_Problem description_. Continue the passage about Nyasha and her illness, starting directly after its last sentence.

_Excerpt to read_.
————————

She has experienced a formal British education. She has also experienced the life of a woman in Britain, where the treatment of the feminine is quite different than in Africa. How she acts and is perceived back in her native Africa, therefore, is central to the novel. How she perceives herself is also central. Outwardly, Nyasha is seen as rebellious and condescending of African traditions. In sum, Nyasha is in many ways everything that Africa is not. Her illness, therefore, is deemed something foreign, by both colonizers and colonized alike, and almost without legitimacy.

Nyasha, despite being a part of both cultures, is alone and without resort to true people or a true heritage. What, therefore, was the nature of Nyasha's illness She was thin and frail. Emotionally, she seemed full of life, confident, and engaged in a vibrant lifestyle; and yet, despite these outward appearances, her body withered. Her illness, well-established enough in the scientific literature, was not capable of being attributed to this particular woman. It was as if, almost, she was deemed unworthy of her illness.

————————

_Source material_.
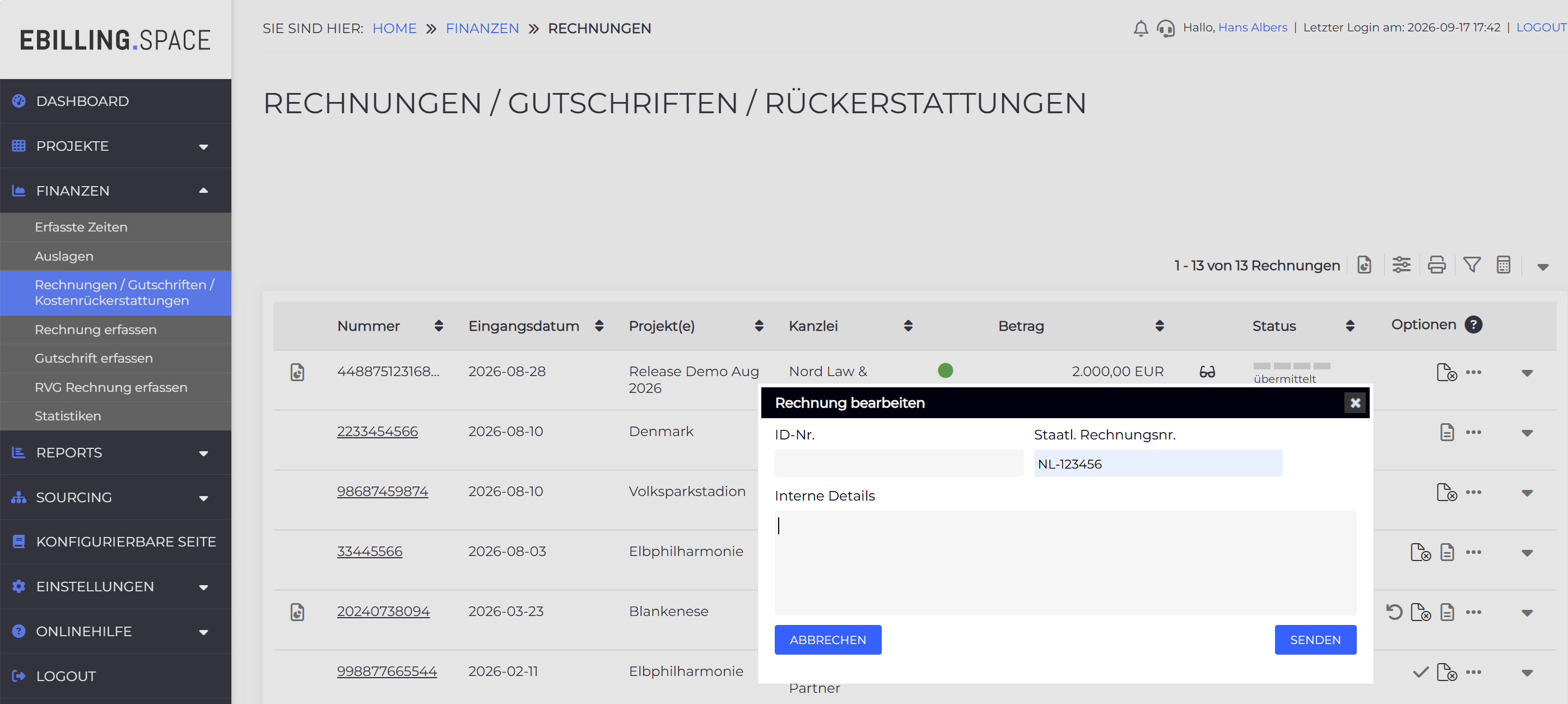The image size is (1568, 704).
Task: Click the checkmark icon in last row
Action: click(1421, 671)
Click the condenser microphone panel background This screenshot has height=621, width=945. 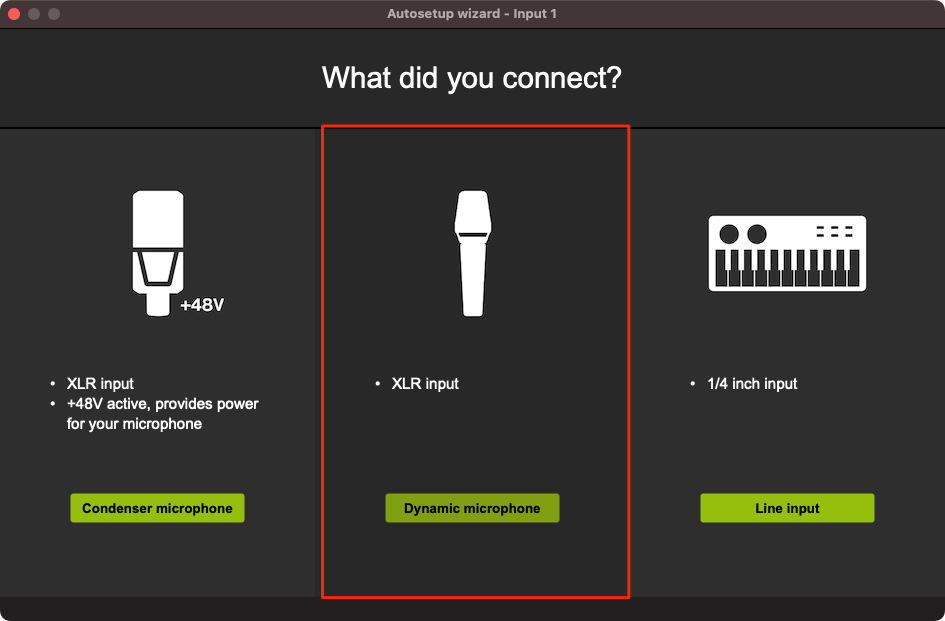click(160, 560)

————————

_Solved problem_.
The British, though they recognized the symptoms, and understood the prognosis, found little to gain in attributing civilized diseases to the natives. On the other hand, the Africans, finding such a disease illogical, and incompatible with their own traditions, refused to accept the basis upon which such a disease might arise. How could someone, particularly a woman whose duties revolved around the collection and preparation of food, suffer from something such as Anorexia In many ways, tragically enough, Nyasha was just as incomprehensible to the British as to her African kin.

She was, in this way, both unworthy and incomprehensible.In the final analysis, this quotation is symbolic of an African woman who exists in two contrary worlds without truly belonging in either. She is unworthy of a British illness because she is African, and yet she rejects much of what Africa is without a corresponding acceptance by her educators. The irony is painful. She is, both psychologically and metaphorically, an abandoned woman. This abandonment results from her situation rather than from her heritage.

This is a tragic quotation when viewed against the larger backdrop of the complete novel.